→ EXERCISE:
Render the lines of the records below as a numbered list, omitting blank lines and leaving the pictures out of your answer.
________________
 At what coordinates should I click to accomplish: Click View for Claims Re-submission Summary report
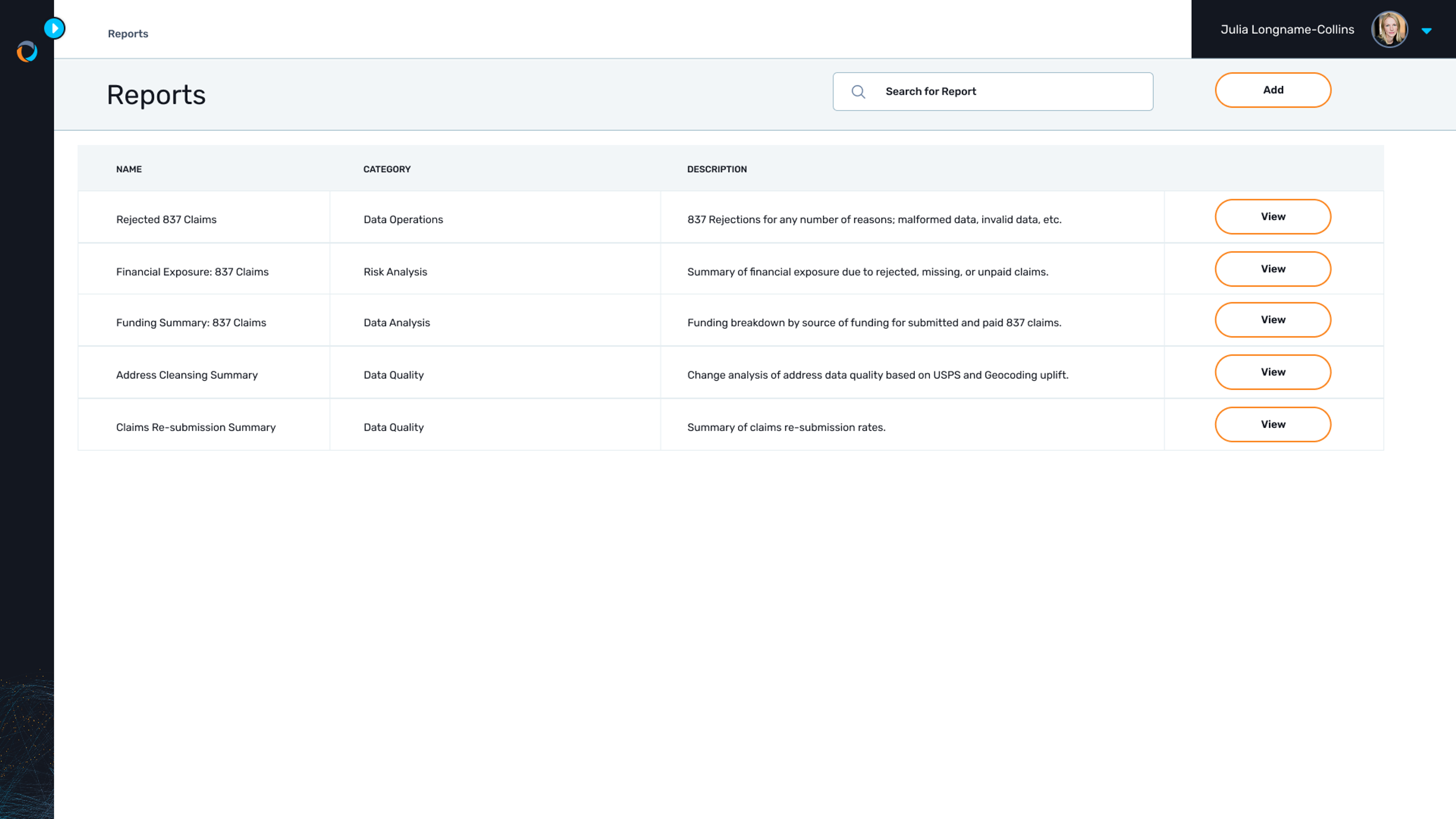coord(1273,424)
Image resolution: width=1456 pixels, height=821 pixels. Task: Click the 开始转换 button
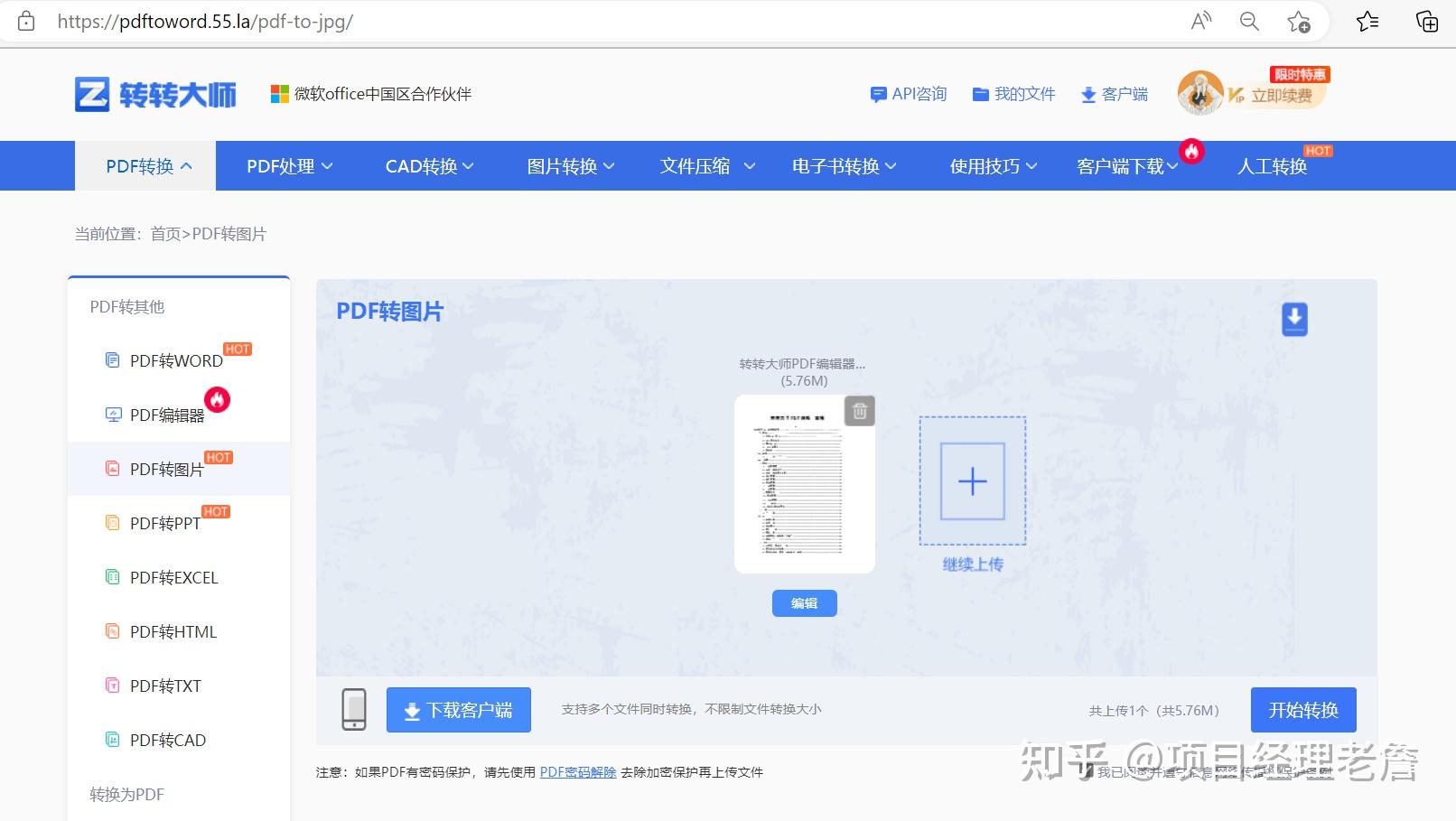1302,710
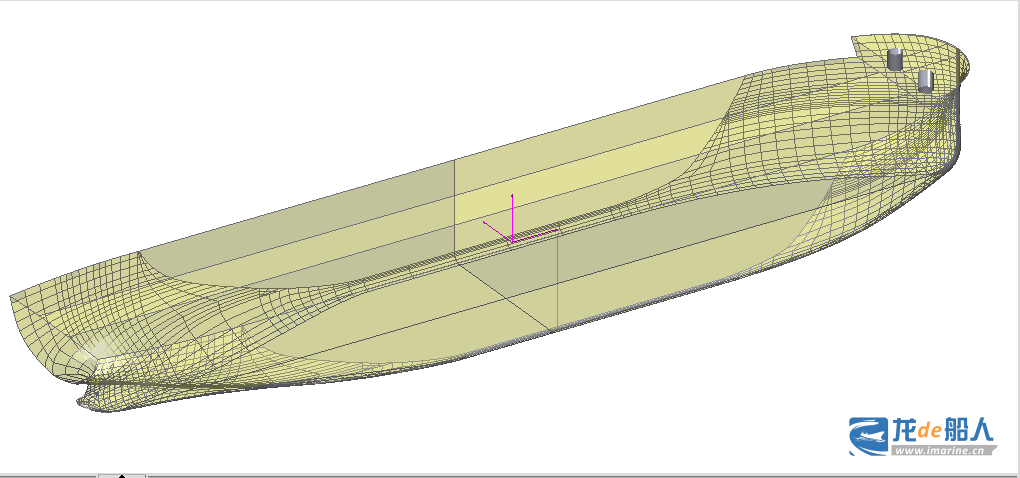This screenshot has width=1020, height=478.
Task: Select the magenta coordinate axis origin
Action: 512,241
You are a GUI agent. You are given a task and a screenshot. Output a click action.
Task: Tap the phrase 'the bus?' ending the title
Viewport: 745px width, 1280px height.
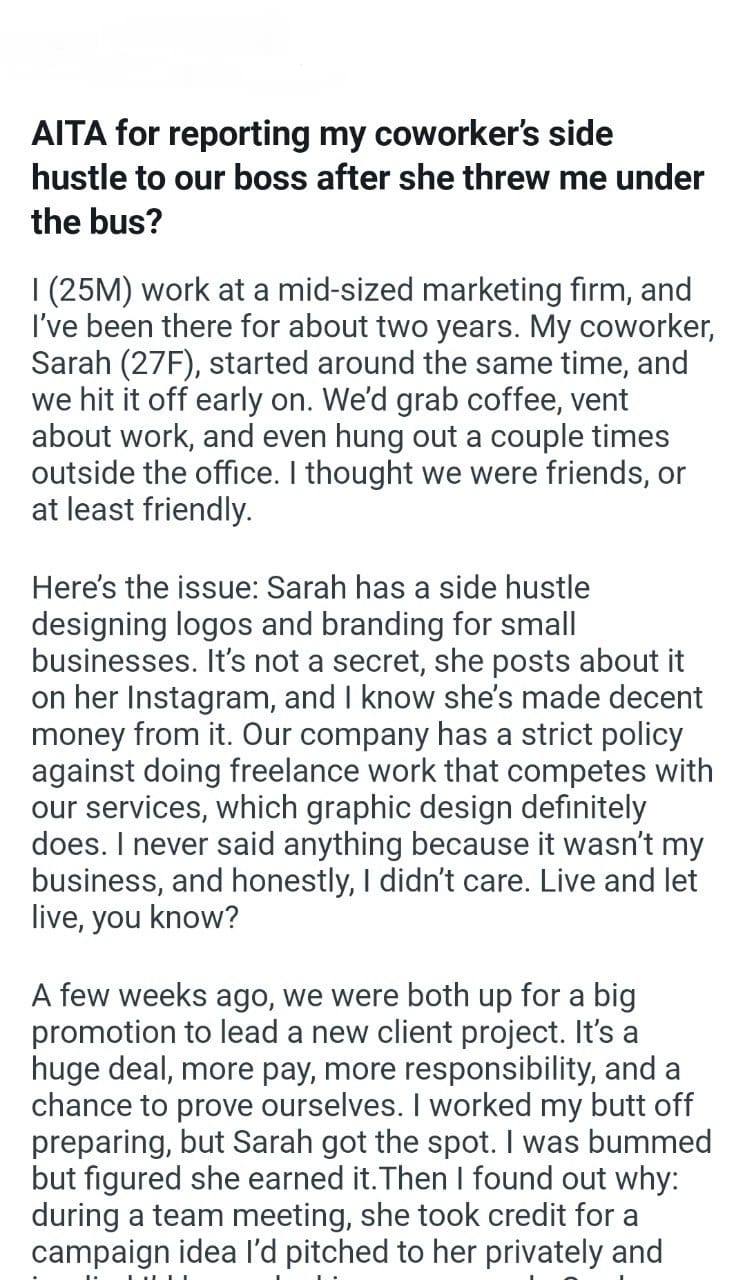[x=96, y=222]
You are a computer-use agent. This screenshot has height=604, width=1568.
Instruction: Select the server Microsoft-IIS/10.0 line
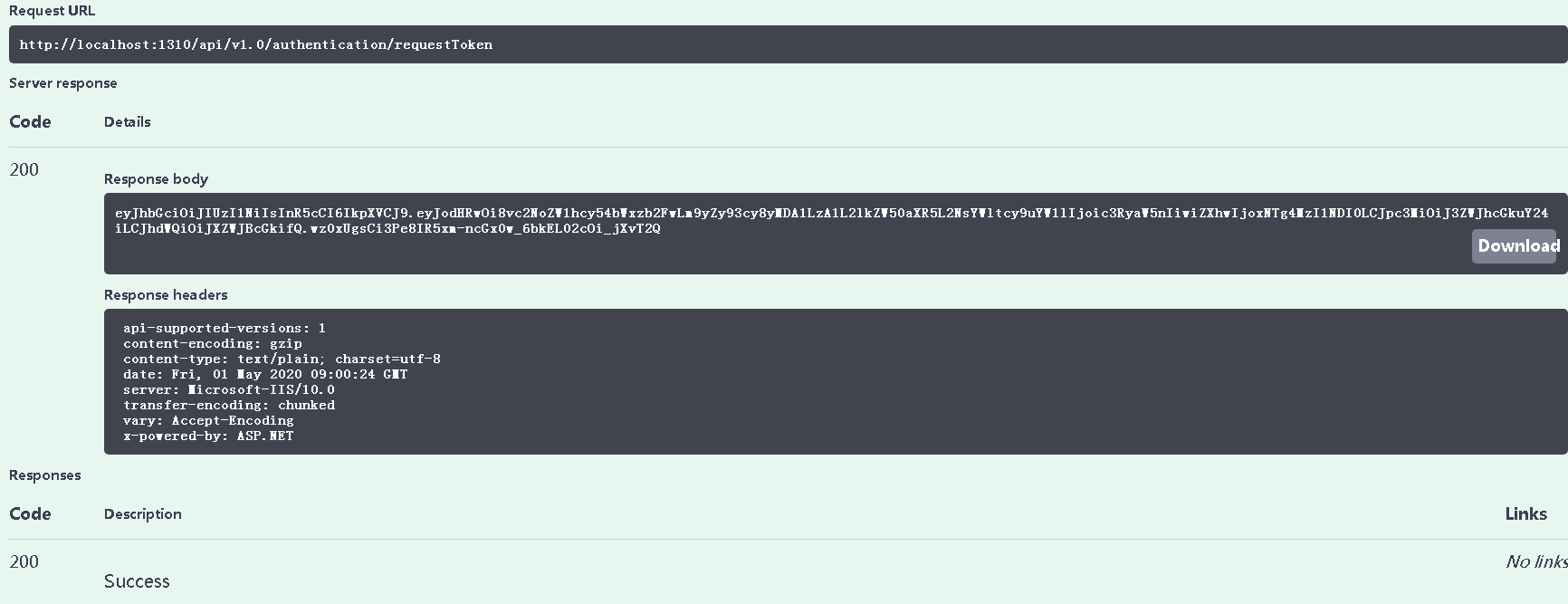click(x=228, y=389)
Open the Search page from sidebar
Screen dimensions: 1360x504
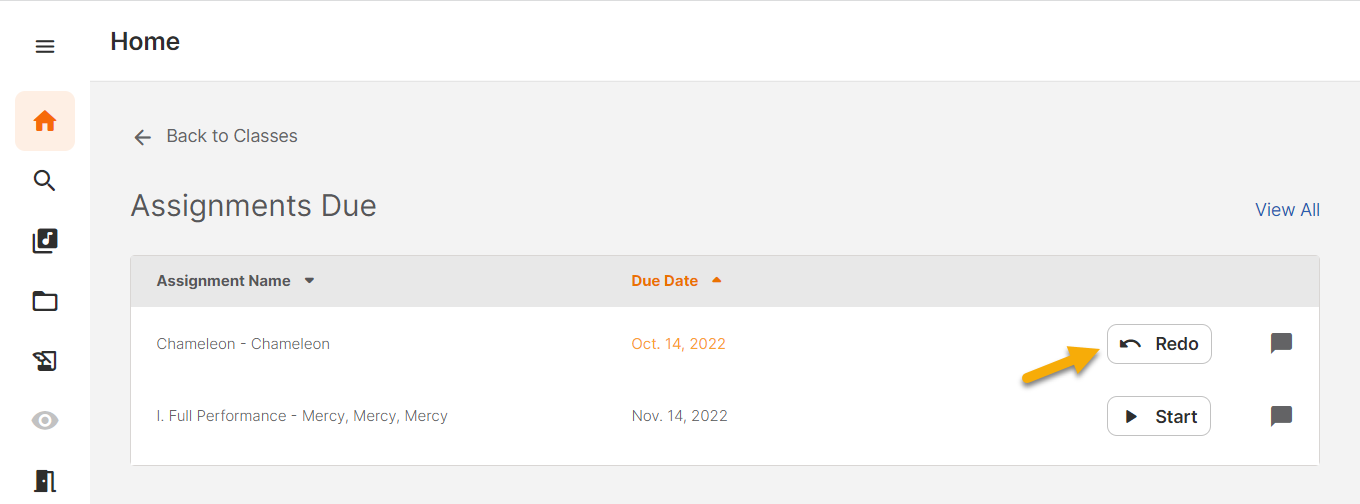45,181
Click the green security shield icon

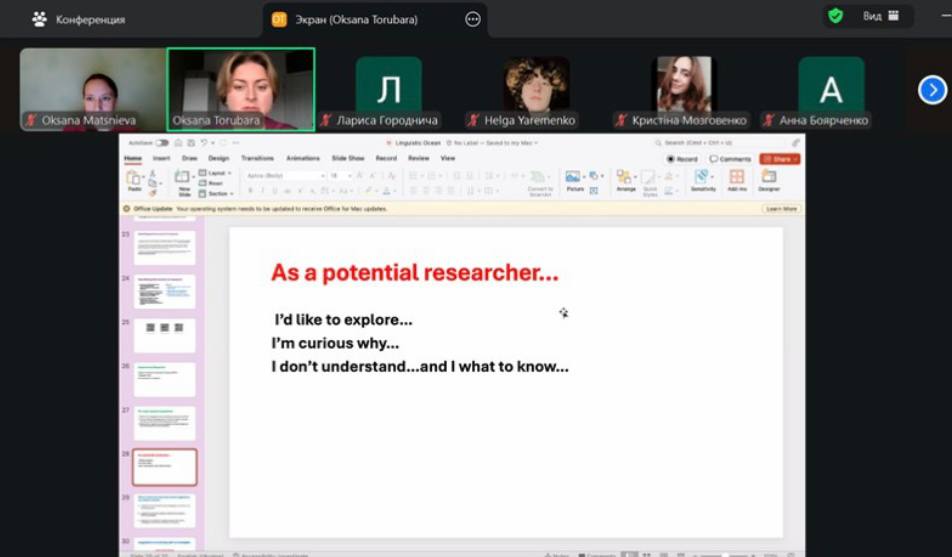point(835,16)
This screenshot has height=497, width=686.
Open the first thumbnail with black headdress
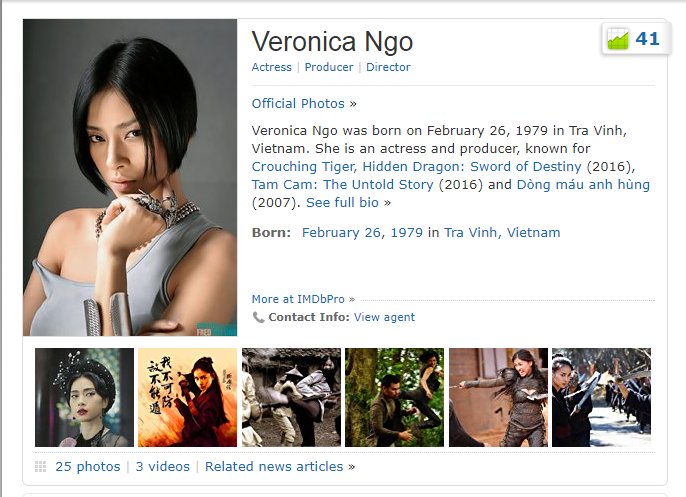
________________
→ FULL SOLUTION:
1.  At what coordinates should I click to accomplish: Click View for Claims Re-submission Summary report
2. coord(1273,424)
3. Image resolution: width=1456 pixels, height=821 pixels. Task: Click the 开始转换 button
4. 1302,710
5. This screenshot has width=1020, height=478.
6. Task: Select the magenta coordinate axis origin
7. Action: 512,241
8. You are a GUI agent. You are given a task and a screenshot. Output a click action.
9. Task: Tap the phrase 'the bus?' ending the title
10. Viewport: 745px width, 1280px height.
11. [x=96, y=222]
12. You are a computer-use agent. This screenshot has height=604, width=1568.
13. Instruction: Select the server Microsoft-IIS/10.0 line
14. click(x=228, y=389)
15. Open the Search page from sidebar
16. Screen dimensions: 1360x504
17. 45,181
18. Click the green security shield icon
19. point(835,16)
20. This screenshot has height=497, width=686.
21. Open the first thumbnail with black headdress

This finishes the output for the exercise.